= Homeland Security Presidential Directive 7 =

HSPD-7 was revoked by the Presidential Policy Directive 21 (PPD-21) on Critical Infrastructure, Security and Resilience on February 12, 2013. PPD-21 states that "Plans developed pursuant to HSPD-7 shall remain in effect until specifically revoked or superseded." Multiple changes came out of PPD-21, including a six actions with specific deadlines. One of those actions was to update the National Infrastructure Protection Plan within 240 days.

Homeland Security Presidential Directive 7 (HSPD-7) established the U.S. national policy for identification of and prioritization for protection of critical infrastructure. Signed by George W. Bush on December 17, 2003 it modified previous policy for a post-9/11 country.

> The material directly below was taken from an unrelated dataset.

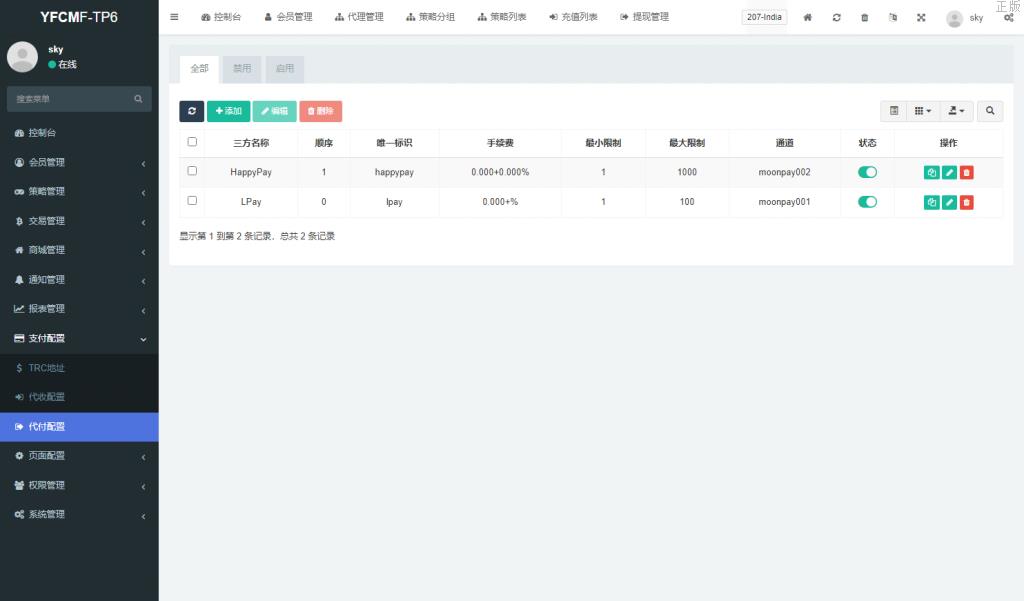1024x601 pixels.
Task: Open the table search magnifier icon
Action: tap(990, 111)
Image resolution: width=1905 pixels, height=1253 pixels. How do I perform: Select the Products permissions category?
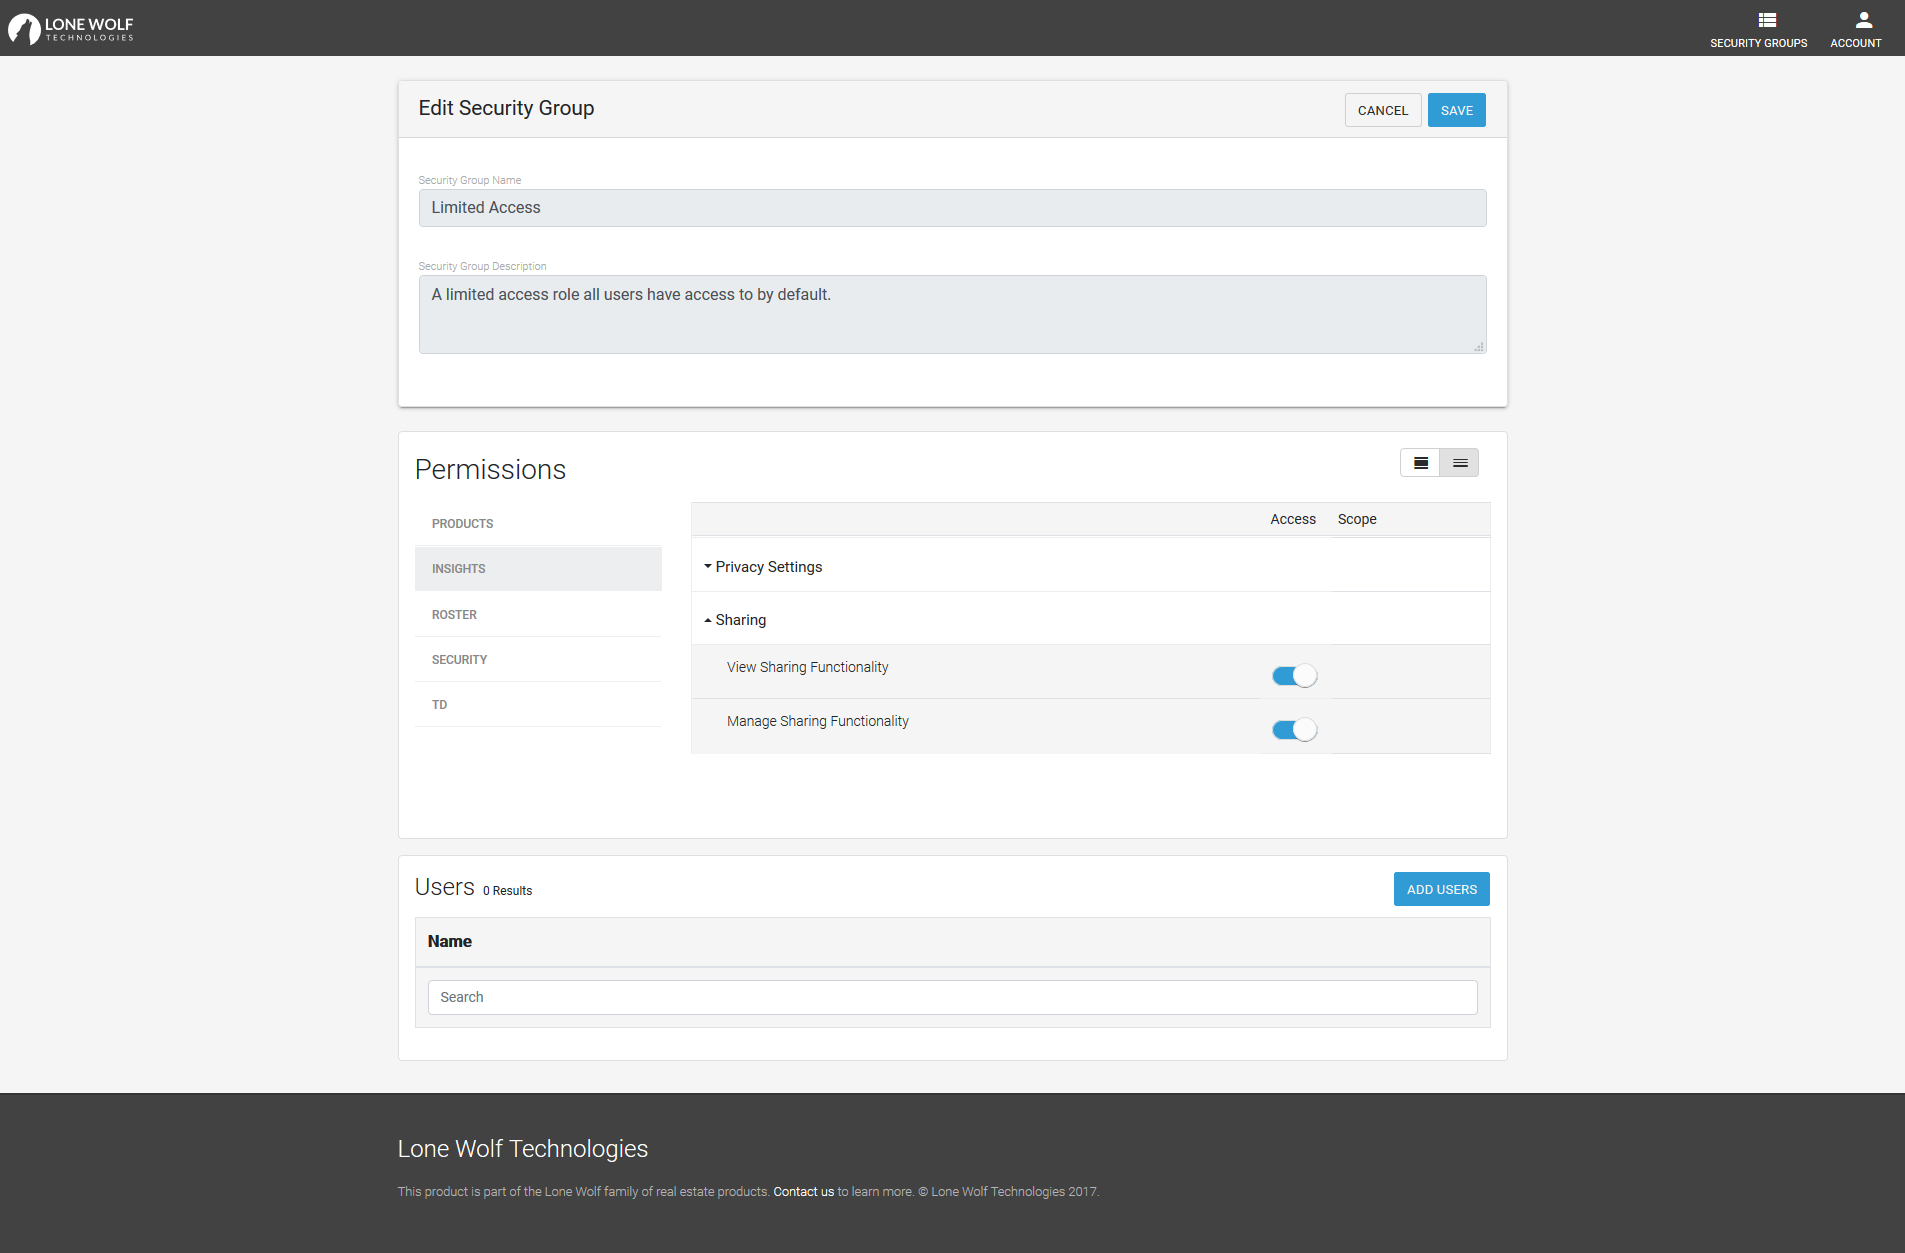[462, 523]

It added agriculture to the list of industries for critical infrastructure protection in December 2003. HSPD-7 replaces the 1998 Presidential Decision Directive 63 (PDD-63) that omitted agriculture and food. These directives designate the physical systems that are vulnerable to terrorist attack and are essential for the minimal operation of the economy and the government. Federal agencies are to develop plans to prepare for and counter the threat. In terms of combating terrorism and weapons of mass destruction (WMD), agriculture was included in the National Security Council’s WMD preparedness group formed by Presidential Decision Directive 62 (PDD-62) in 1998. Agroterrorism preparedness is more directly addressed by HSPD-9.